Cleta Mitchell, a Republican lawyer connected to Donald Trump, has made it her mission to tell “Stop the Steal” supporters to lay down their signs and apply to be poll workers and poll watchers. According to New York Times reporter Alexandra Berzon, it’s part of a concerted effort of GOP-aligned groups to harness the energy around the big lie that the 2020 election was stolen and redirect it toward future elections. On Tuesday’s episode of What Next, I spoke to Berzon about who Cleta Mitchell is and how her work could affect the 2022 midterms and beyond. This conversation has been condensed and edited for clarity.
Alexandra Berzon: Cleta Mitchell actually started as a Democratic representative in Oklahoma and then had become a very conservative Republican attorney and has been involved with a number of conservative causes over the years, including a lot around elections. She was particularly involved in Georgia. She was on the call with Brad Raffensperger where Trump was saying, can you just find these votes?
Since then, she’s continued taking a very prominent position in elections. And she’s gone on to work for the Conservative Partnership Institute, which is a think tank that also involves as senior partner Mark Meadows, who was Trump’s chief of staff. And that is the group that is now kind of housing this effort, what she’s building now with these elections activists. It’s called the Election Integrity Network.

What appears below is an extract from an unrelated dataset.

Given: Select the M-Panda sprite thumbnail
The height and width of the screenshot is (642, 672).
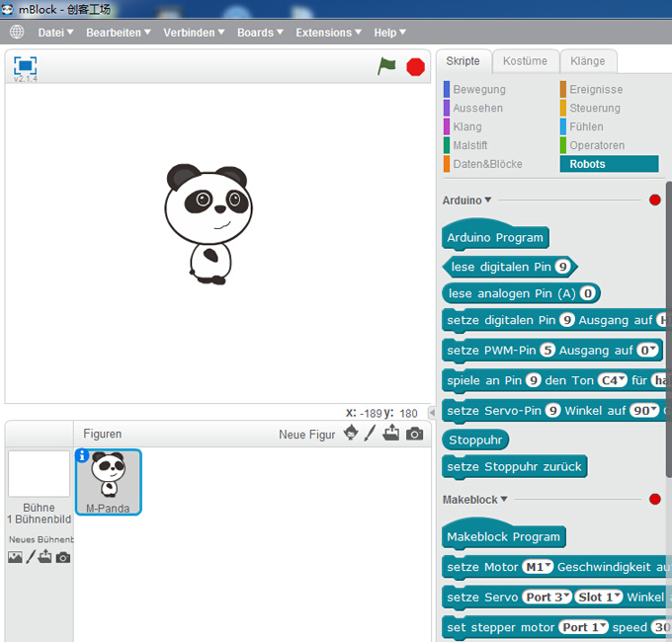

Mary C. Curtis: When you say election integrity, who could be against that? We all want our elections to have integrity. But I want you to talk about who are these people being recruited and if they have an agenda involved.

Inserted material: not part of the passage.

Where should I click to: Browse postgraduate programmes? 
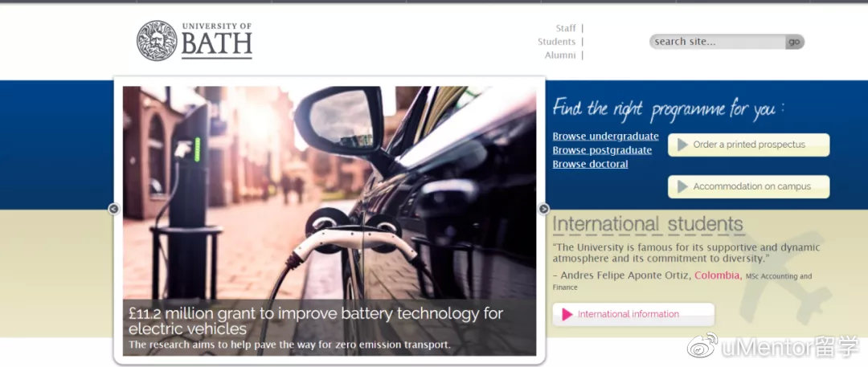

Right. What we found is that in a number of the cases, the people involved in these trainings and in the coalitions that are coming out of them are groups that already have decided that the 2020 election was stolen or there was something very seriously wrong with it, which of course has been discredited numerous times. And they’re coming from that perspective.
For example, there was a RNC effort to recruit poll workers. That group was recruiting people from a coalition of activist groups listed on a website that included the LaRouche PAC, which seems to be associated with Lyndon LaRouche, who is deceased but is a known conspiracy theorist. So there’s a lot of examples where the people who are part of this are coming from a kind of conspiratorial or just misinformation kind of perspective, especially about the 2020 election and about elections in general.
What are Republican-affiliated groups recruiting people to do, exactly?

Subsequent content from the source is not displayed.